In this case, the forensic expert is informed and the removal of organs and tissues is carried out in his presence (in case the expert's presence is not required, after removal of organs and tissues, the forensic protocol is drawn up with all details and result of the operation, all necessary documents are attached).
It should be noted that the amendments to the law were discussed in the parliamentary committee on health, but after the discussions it was decided to revise the amendments and bring them back to the committee for discussion.
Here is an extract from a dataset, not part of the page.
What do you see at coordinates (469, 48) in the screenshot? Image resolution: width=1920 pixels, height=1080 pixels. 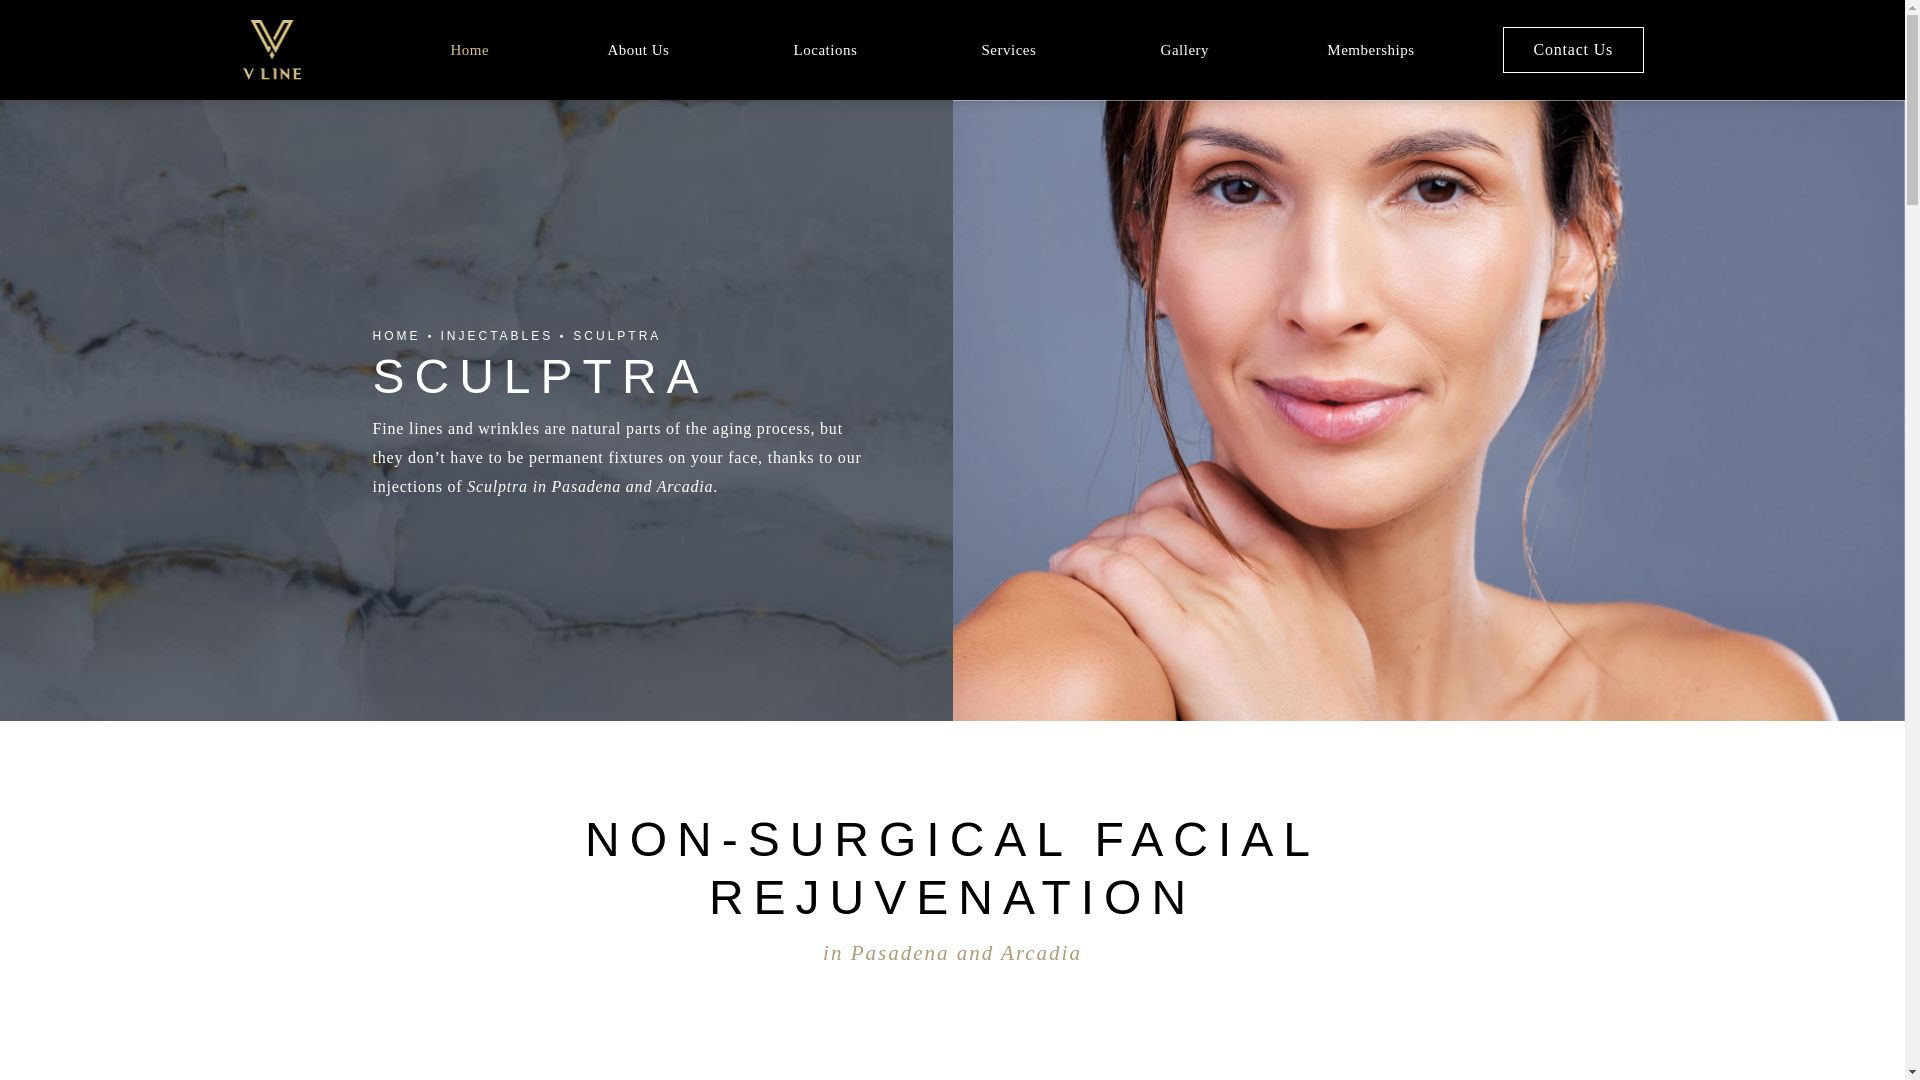 I see `Home` at bounding box center [469, 48].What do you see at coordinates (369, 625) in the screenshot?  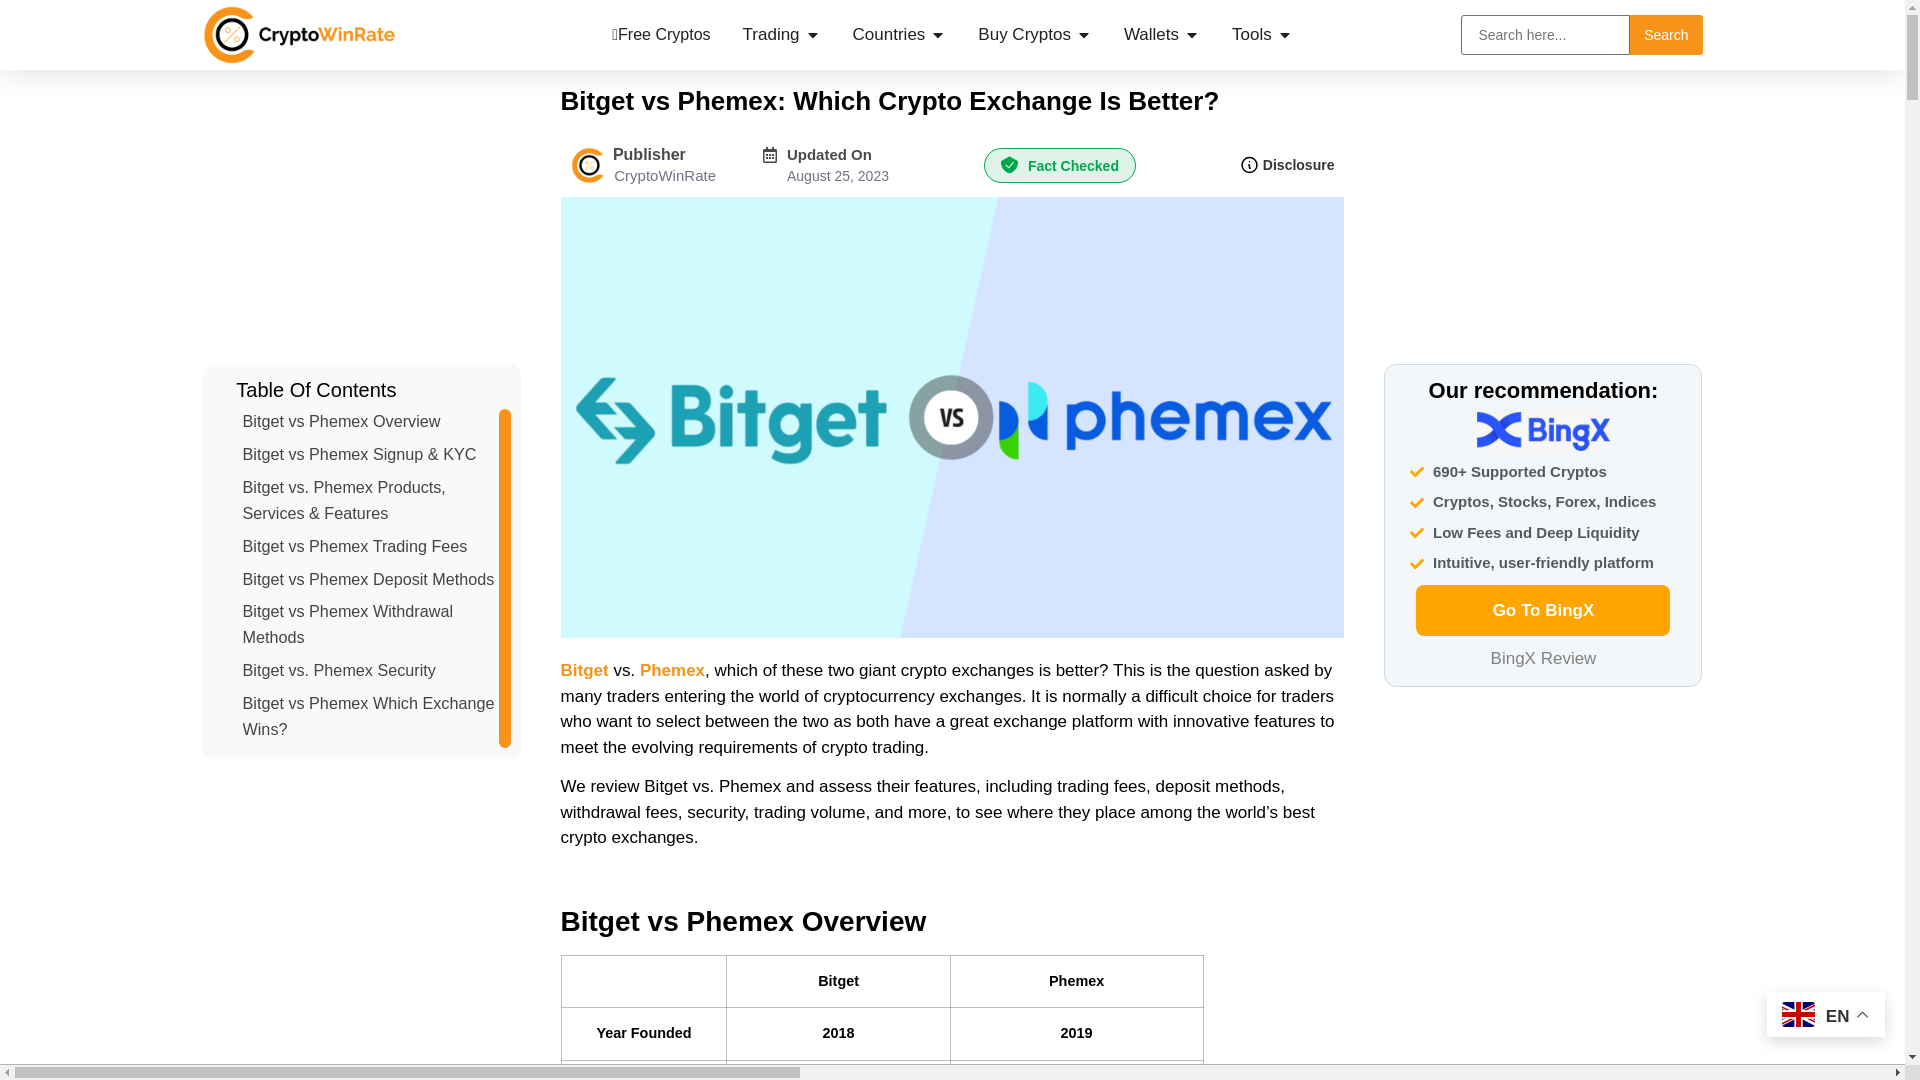 I see `Bitget vs Phemex Withdrawal Methods` at bounding box center [369, 625].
Annually, about 1,500 people in Azerbaijan need a donor, but since the organs cannot be taken from the corpse, only 100-120 operations for the transplantation of organs of living people are carried out.
Being a major issue, transplantation practices require special work to be done, including creation of certain grounds to allow donation of organs.
The Azerbaijani legislation allows only a person over 18 years old with a health certificate on full medical examination to become a donor.Due to a ban on children's donating organs in the country, transplantation from a brain-dead child can be carried out only after his parents' approval.
Sale of transplantation organs and tissue is also banned in Azerbaijan.